- _Stored data_
##########
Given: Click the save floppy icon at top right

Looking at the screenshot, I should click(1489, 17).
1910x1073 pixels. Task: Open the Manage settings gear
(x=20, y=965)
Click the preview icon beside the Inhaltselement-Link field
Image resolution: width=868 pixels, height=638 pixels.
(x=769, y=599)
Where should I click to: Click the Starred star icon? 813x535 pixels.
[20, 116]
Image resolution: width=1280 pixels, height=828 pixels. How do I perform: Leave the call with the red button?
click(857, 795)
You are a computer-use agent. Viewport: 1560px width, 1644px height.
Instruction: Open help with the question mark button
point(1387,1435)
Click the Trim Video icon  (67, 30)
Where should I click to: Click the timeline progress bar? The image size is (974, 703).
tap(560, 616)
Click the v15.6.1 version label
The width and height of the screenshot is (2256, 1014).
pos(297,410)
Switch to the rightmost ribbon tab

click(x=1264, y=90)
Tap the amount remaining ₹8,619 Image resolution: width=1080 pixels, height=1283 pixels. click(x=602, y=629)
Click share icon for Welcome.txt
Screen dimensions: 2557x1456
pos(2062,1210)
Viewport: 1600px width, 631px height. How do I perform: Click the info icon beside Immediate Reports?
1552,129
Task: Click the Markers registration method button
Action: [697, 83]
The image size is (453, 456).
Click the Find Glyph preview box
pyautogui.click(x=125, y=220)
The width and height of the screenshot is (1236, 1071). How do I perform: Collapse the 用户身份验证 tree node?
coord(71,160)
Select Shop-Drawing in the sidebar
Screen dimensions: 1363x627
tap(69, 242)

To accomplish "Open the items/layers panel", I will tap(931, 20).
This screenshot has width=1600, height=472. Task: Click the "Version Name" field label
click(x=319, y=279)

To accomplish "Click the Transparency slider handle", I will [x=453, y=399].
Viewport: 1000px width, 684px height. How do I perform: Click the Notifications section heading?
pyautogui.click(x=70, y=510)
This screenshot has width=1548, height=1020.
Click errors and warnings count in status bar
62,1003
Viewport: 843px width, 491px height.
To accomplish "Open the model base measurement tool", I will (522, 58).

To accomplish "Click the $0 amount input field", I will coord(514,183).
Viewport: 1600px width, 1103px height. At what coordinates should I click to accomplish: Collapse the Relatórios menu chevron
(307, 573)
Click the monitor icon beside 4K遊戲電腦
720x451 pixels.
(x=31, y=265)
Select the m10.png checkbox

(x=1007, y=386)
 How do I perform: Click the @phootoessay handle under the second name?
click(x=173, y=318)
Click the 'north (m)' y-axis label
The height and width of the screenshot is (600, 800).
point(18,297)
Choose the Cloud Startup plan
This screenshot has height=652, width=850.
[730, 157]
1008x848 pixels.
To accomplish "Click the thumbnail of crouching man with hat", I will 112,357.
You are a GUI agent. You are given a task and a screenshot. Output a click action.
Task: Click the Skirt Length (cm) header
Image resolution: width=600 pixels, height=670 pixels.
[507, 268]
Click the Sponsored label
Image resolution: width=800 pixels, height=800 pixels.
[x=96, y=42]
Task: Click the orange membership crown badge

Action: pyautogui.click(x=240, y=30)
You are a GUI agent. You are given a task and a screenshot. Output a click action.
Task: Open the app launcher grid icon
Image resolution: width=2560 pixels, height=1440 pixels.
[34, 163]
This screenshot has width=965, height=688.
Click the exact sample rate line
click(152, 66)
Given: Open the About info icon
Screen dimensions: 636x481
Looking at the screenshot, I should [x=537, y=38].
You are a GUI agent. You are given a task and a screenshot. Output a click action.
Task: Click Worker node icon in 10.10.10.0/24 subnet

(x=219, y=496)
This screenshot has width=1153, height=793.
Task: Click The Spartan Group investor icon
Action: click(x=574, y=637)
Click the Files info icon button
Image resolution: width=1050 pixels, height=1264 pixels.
##########
- _Exercise_
Copy every line of the data that carries the word "will".

- _Expected output_
To accomplish "Open the items/layers panel", I will tap(931, 20).
To accomplish "Click the Transparency slider handle", I will [x=453, y=399].
To accomplish "Open the model base measurement tool", I will (522, 58).
To accomplish "Click the $0 amount input field", I will coord(514,183).
To accomplish "Click the thumbnail of crouching man with hat", I will 112,357.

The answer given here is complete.